Anisa Indraini - detikFinance
Senin, 01 Feb 2021 10:03 WIB
Sriwijaya Group Buka 2 rute baru
Foto: detikFoto
Jakarta -

Sriwijaya Air Group memberikan rapid test antigen gratis bagi penumpang Sriwijaya Air dan NAM Air.
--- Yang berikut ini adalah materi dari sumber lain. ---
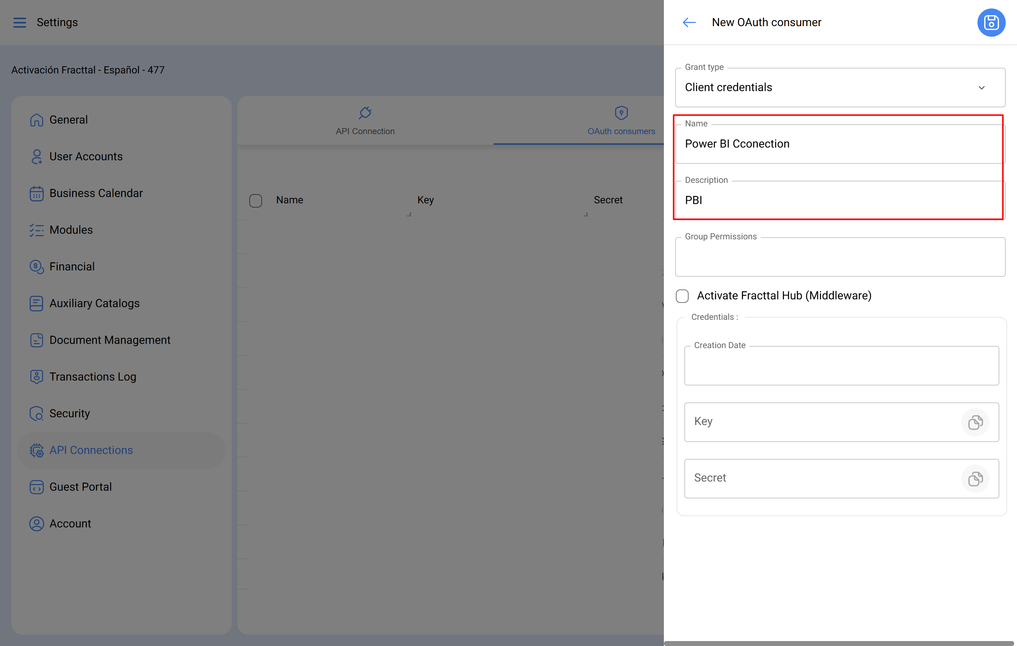Click the Financial coin icon
1017x646 pixels.
point(36,267)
Hal itu dilakukan untuk memberikan kemudahan dan menggairahkan kembali minat masyarakat terbang dengan pesawat.

"Kami melihat langsung bahwa kondisi pandemi saat ini sudah semakin mengkhawatirkan, tetapi pergerakan penumpang dengan menggunakan pesawat terbang untuk berbagai keperluan masih tak terhindarkan," kata Direktur Niaga Sriwijaya Air Group, Henoch Rudi Iwanudin dalam keterangan resmi yang dikutip detikcom, Senin (1/2/2021).

Rapid test antigen gratis ini tersedia di beberapa rute penerbangan Sriwijaya Air dan NAM Air seperti Jakarta - Pangkal Pinang - Jakarta; Jakarta - Tanjung Pandan - Jakarta; Pangkal Pinang - Tanjung Pandan - Pangkal Pinang; Pangkal Pinang - Palembang - Pangkal Pinang; Pontianak - Ketapang - Pontianak; Pontianak - Sintang; Pontianak - Solo; Pontianak - Putussibau dan Pontianak - Jakarta.
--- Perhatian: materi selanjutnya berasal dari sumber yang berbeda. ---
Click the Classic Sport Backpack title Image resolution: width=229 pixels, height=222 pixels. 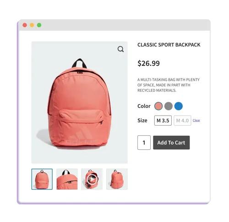[x=169, y=45]
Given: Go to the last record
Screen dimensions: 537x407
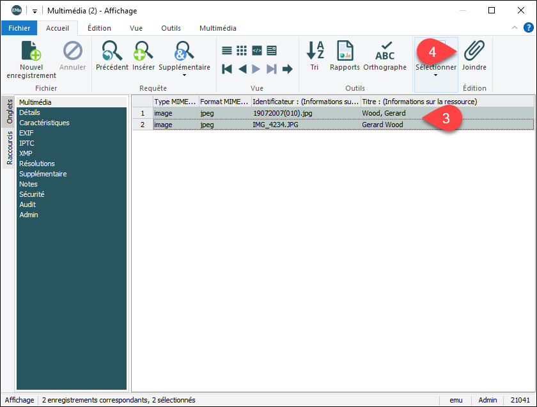Looking at the screenshot, I should [x=272, y=69].
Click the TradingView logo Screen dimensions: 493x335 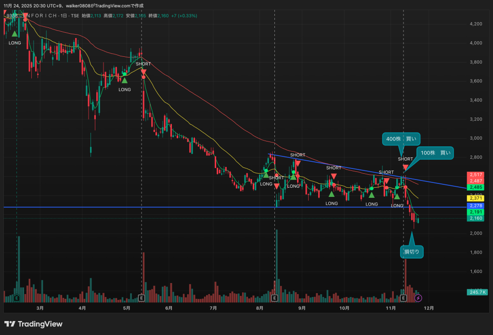click(x=33, y=324)
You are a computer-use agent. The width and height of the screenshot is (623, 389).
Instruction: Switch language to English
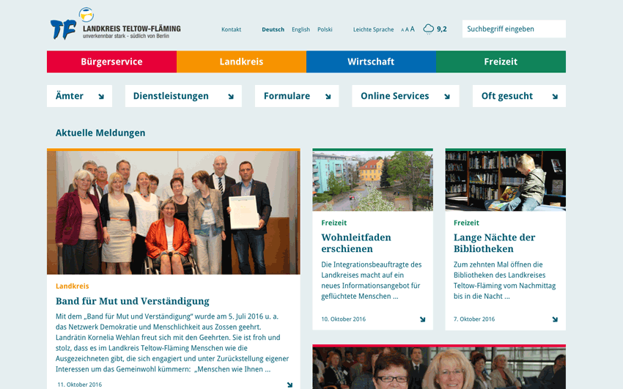pos(301,29)
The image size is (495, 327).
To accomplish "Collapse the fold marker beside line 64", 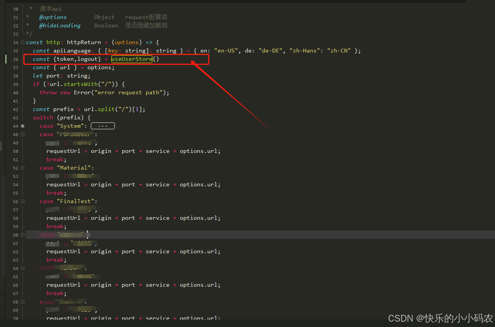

Periode penerbangan dengan rapid test antigen gratis ini berlaku sejak 27 Januari-8 Februari 2021, sementara periode terbangnya sejak 27 Januari-10 Februari 2021 mendatang.

Rapid test antigen gratis bisa ditemui di Kantor Sriwijaya Air Group Cabang Melawai, Sriwijaya Air Tower di Cengkareng, RS Kalbu Intan Medika di Pangkal Pinang, Belitung Medical Center di Tanjung Pandan.
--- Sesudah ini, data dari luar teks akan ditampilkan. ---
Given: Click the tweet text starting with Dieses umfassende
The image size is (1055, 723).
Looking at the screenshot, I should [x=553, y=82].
Kemudian, Klinik dr Jane Ariesta di Palembang, RS Bhayangkara TK III Anton Soedjarwo di Pontianak, dan Lab Klinik Prima di Ketapang.

Selain rapid test antigen gratis, Sriwijaya Air Group menyebut telah melakukan berbagai langkah pencegahan COVID-19 seperti disinfeksi kabin pesawat, membersihkan tiap detail tempat duduk, memasang High-Effiency Particulate Air (HEPA) filter di setiap armada, dan membagikan peralatan perlindungan COVID-19.

"Sriwijaya Air Group kembali menunjukkan komitmen besar untuk mendukung upaya pemerintah menerapkan adaptasi kebiasaan baru dalam industri penerbangan tanah air guna menghentikan penyebaran COVID-19," ujarnya.